1.Find the optimal complete portfolio based on your client's indifference curve. Hint: Plot an indifference curve on the same graph you just created using the utility function formula from Chapter 6.To make things easier, you can use the same portfolio risk numbers from the table above and then calculate the expected return based on U = 9% and a risk aversion coefficient A = 10. Plot the indifference curve AND the opportunity set of risky assets on the same graph.

Next determine the optimal complete portfolio. While this can be done graphically, you need to use the formula to determine a more precise allocation between the optimal risky portfolio and T-Bills.

2.Use the capital asset pricing model (CAPM) to determine the beta and alpha of Portfolio A & Portfolio B. Show the CAPM relationship graphically for BOTH Portfolio A and Portfolio B (separate graphs). The market portfolio is represented by the S&P 500 and the risk free rate is represented by 90 day T-Bills. Determine the beta for portfolio A & B using the following methods:

i.The slope function in Excel, and

ii.The beta formula (co-variance divided by the market variance) This is explained in the Modules 6& 7 notes and pages 296 & 297 in the text. Recall the covariance between two assets is the volatility of asset A times the volatility of asset B times the correlation between them.
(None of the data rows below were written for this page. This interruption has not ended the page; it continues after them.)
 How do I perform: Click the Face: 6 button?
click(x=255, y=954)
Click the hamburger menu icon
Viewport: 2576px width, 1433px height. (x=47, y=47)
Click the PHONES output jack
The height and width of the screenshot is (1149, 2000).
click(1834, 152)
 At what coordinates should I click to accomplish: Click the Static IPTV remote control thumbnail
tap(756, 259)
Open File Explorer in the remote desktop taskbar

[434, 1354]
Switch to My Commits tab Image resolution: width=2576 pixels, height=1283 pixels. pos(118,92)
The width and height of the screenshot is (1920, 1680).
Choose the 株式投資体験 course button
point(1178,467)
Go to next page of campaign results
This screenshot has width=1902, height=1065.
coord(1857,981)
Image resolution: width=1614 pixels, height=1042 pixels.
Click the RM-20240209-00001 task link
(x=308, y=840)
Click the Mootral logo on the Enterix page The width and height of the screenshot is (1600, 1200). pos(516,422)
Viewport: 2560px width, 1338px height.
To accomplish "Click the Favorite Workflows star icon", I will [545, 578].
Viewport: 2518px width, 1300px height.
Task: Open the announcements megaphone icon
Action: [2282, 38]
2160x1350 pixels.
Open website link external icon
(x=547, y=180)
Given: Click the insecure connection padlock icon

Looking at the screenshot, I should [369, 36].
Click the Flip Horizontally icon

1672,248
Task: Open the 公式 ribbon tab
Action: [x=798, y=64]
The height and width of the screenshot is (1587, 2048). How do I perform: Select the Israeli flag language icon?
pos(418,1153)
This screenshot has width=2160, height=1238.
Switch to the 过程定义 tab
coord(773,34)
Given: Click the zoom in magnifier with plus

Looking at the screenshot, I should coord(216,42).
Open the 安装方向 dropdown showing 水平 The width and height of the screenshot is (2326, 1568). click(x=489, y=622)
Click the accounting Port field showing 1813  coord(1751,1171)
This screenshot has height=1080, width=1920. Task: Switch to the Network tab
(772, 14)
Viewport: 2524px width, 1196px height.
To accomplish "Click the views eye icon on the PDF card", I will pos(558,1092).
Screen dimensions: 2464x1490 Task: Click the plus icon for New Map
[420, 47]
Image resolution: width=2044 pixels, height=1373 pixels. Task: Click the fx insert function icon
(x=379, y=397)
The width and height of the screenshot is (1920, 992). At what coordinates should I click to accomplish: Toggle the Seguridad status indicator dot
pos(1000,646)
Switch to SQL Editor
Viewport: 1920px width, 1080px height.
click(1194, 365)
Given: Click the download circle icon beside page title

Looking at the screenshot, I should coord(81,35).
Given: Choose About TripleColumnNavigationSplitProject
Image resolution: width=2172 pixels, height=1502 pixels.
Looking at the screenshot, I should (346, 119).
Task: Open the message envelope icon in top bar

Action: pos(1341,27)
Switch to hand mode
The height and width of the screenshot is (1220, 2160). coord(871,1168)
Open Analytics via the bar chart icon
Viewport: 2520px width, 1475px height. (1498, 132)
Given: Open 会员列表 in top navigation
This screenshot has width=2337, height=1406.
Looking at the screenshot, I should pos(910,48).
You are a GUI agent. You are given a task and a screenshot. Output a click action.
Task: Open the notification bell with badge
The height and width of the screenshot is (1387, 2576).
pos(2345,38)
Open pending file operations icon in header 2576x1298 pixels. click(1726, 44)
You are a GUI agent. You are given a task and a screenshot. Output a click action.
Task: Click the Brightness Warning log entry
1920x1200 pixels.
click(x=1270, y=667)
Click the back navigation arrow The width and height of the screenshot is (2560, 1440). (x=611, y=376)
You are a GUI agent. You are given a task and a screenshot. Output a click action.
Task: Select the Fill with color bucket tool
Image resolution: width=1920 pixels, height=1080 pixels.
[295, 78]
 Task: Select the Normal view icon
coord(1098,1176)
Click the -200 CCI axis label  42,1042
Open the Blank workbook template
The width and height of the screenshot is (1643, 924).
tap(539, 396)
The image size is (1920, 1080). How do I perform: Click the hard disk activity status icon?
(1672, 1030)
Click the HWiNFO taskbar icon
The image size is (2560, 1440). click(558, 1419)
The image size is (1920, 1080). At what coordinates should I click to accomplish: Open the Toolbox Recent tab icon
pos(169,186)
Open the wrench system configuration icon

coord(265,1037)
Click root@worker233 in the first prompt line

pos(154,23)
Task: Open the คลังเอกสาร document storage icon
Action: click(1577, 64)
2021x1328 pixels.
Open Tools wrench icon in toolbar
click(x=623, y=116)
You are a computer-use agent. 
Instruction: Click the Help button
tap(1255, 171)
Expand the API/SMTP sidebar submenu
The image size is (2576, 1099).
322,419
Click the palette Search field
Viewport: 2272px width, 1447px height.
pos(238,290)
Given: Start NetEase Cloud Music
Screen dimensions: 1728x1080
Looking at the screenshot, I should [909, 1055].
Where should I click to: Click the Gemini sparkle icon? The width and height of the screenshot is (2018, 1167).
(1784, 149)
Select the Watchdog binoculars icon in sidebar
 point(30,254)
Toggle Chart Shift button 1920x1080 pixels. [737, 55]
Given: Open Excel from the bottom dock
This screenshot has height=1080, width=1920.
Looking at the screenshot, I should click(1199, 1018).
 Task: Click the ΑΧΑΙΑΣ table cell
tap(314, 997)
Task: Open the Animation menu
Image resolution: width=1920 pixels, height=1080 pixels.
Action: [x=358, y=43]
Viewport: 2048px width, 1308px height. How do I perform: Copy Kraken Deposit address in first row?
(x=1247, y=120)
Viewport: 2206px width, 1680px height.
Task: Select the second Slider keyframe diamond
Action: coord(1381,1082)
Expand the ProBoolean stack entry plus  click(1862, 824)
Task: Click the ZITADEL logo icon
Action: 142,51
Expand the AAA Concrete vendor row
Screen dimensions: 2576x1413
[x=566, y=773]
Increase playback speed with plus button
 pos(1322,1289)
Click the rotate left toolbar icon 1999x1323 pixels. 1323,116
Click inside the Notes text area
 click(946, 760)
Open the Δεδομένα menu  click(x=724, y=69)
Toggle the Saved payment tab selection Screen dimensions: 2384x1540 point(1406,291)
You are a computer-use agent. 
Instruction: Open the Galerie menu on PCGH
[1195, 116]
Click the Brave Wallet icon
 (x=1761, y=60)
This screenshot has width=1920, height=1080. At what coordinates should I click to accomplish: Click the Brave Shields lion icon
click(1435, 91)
Then calculate the alpha for each portfolio A & B using the intercept function in Excel and the index model of CAPM formula (equation 9.9 on page 302 - note that the terms are in excess return form).Ignore the error term and you have all the information to solve for alpha based on the monthly returns. Note the two regressions you did are based on monthly returns so the y-intercept (or alpha) is a MONTHLY alpha.

If you plug the annualized returns of the respective portfolio (A or B); the S&P 500; and T-Bills into equation 9.9, the alpha you calculate will be an ANNUALIZED alpha.